無理にアロマを使用してしまうと、愛犬にストレスを与えて体調不良を引き起こす可能性があります。犬にとってストレスなくリラックスできるような環境を保つためにも、愛犬の反応を尊重しながら使用してあげてください。

皮膚に直接使わない

犬にアロマを使用する際は、皮膚に直接使用することは避けてください。アロマは高濃度であるため、敏感な犬の皮膚に塗布すると刺激を感じる場合があります。

マッサージでアロマを使用する場合は、植物性のベースオイルで薄めてから使用するようにしましょう。また、薄めて使用する際も、目の周りや耳の中、肛門などの粘膜部分は塗布しないように注意が必要です。

上記のような粘膜部分は特に敏感であり、アロマオイルが付着するとトラブルを引き起こす原因となります。

日光を避ける

アロマを使用した後は、日光を避けるようにしましょう。柑橘系などのアロマは、紫外線に当たると刺激を与える場合があります。

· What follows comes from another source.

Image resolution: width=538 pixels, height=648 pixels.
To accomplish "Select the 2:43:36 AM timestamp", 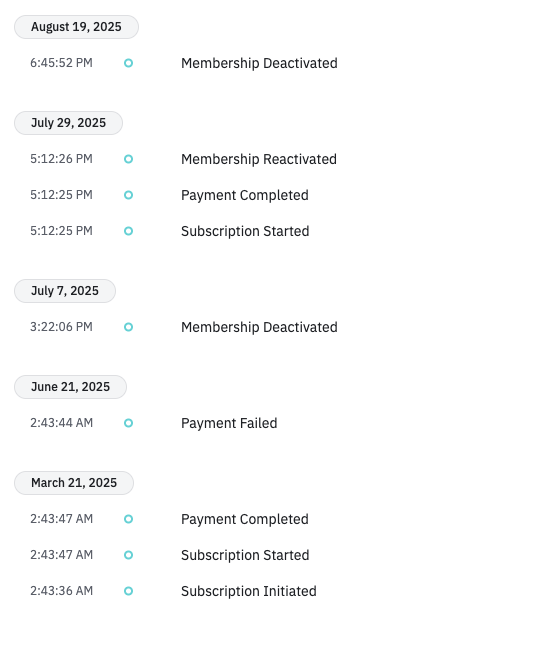I will (x=62, y=591).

柑橘系のアロマをどうしても使用したい場合は、散歩が終わってからや夕方以降に使用するようにしてください。

誤飲に気をつける

アロマを使用する際は、愛犬が誤飲しないように注意が必要です。アロマオイルは犬にとって良い効果を与えますが、誤飲してしまうと中毒症状を引き起こす可能性があります。

そのため、アロマを使用する際は犬が口にしないように、保管場所を工夫しなければいけません。

万が一、愛犬がアロマを誤飲してしまった場合は、早急に獣医に相談しましょう。使用量だけでなく、誤飲防止にも気をつけて正しくアロマを使用してあげてください。

正しくアロマを使って犬にリラックスしてもらおう

本記事では、犬とアロマの相性について解説しました。基本的に、精油を利用した芳香浴であれば同じ部屋で使用しても問題ありません。

人間の使用するアロマの中には、犬にとって刺激的すぎる場合があるため、アロマを選ぶ際は慎重に選んであげましょう。

とくに、子犬やシニア犬、妊娠中、既往症のある場合は使用できるアロマにも限りがあります。そのため、犬にアロマを利用してあげる際は、少量から使用して,慣らしていってあげてください。